Developmental delay phenotyping
AF16-HK104 F2 hybrid developmental delay has been described as presence of L2/L3 larvae at 48 hours, while wild-type siblings are L4 larvae at that point [37]. Here, we described a worm as delayed if at 58 hpl it remained an L4 larva, based on visual identification of L4.3–L4.7 stage vulval morphology [41].
Genotyping
Each individual nematode was isolated in a PCR tube containing 38 μL of single-worm lysis buffer (50 mM KCl, 10 mM TRIS pH 8.3, 2.5 mM MgCl2, 0.45% nonidet P-40, 0.45% Tween-20, 0.01% gelatin) and 2 μL of 20 mg/mL proteinase K. Each worm was then frozen at -80° and digested for 60 m at 60°. The proteinase K was inactivated by incubation at 95° for 15 m, and then the single worm lysate was immediately used as PCR template.

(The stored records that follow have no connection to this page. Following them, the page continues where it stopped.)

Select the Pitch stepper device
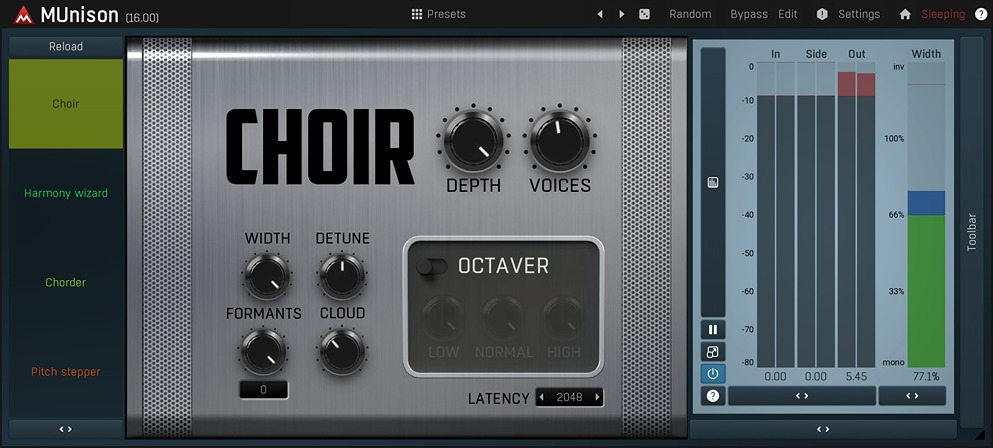993x448 pixels. tap(66, 372)
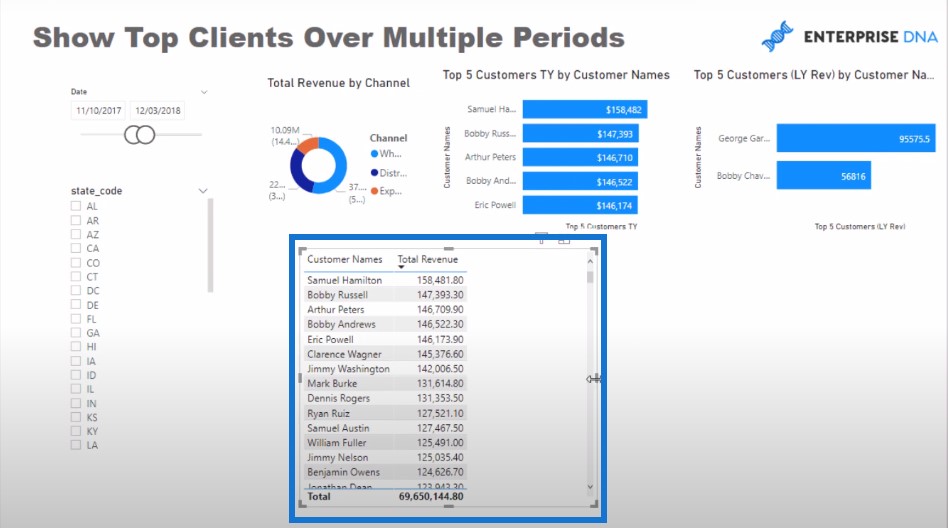Open the state_code slicer chevron menu
Image resolution: width=948 pixels, height=528 pixels.
pyautogui.click(x=203, y=191)
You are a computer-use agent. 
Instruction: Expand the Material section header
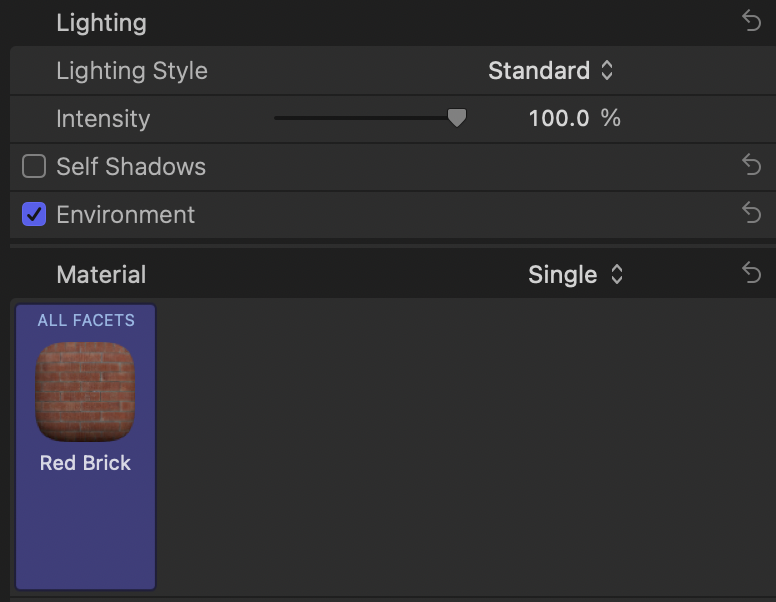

To genotype nuclear alleles, an amplified fragment length polymorphism (AFLP) analysis was used. Nuclear genome insertion-deletion (indel) markers that distinguish AF16 and HK104 alleles were amplified by polymerase chain reaction (PCR) using published primer sequences [22]. Each 10 μL reaction contained 0.25 U OneTaq DNA polymerase (New England Biolabs), 1x reaction buffer, 0.2 mM each dNTP, either 5 ng of purified DNA template (at 5 ng/μL) or 1 μL of single worm lysate or 1 μL of water, and 1 μM each of the forward and reverse primers. All amplifications occurred in a Bio-Rad T100 thermal cycler using the following cycle sequence: 95° 2 min, 30 cycles of 95° 1 min, 45° 1 min, 68° 2 min, followed by a final 68° 5 min extension.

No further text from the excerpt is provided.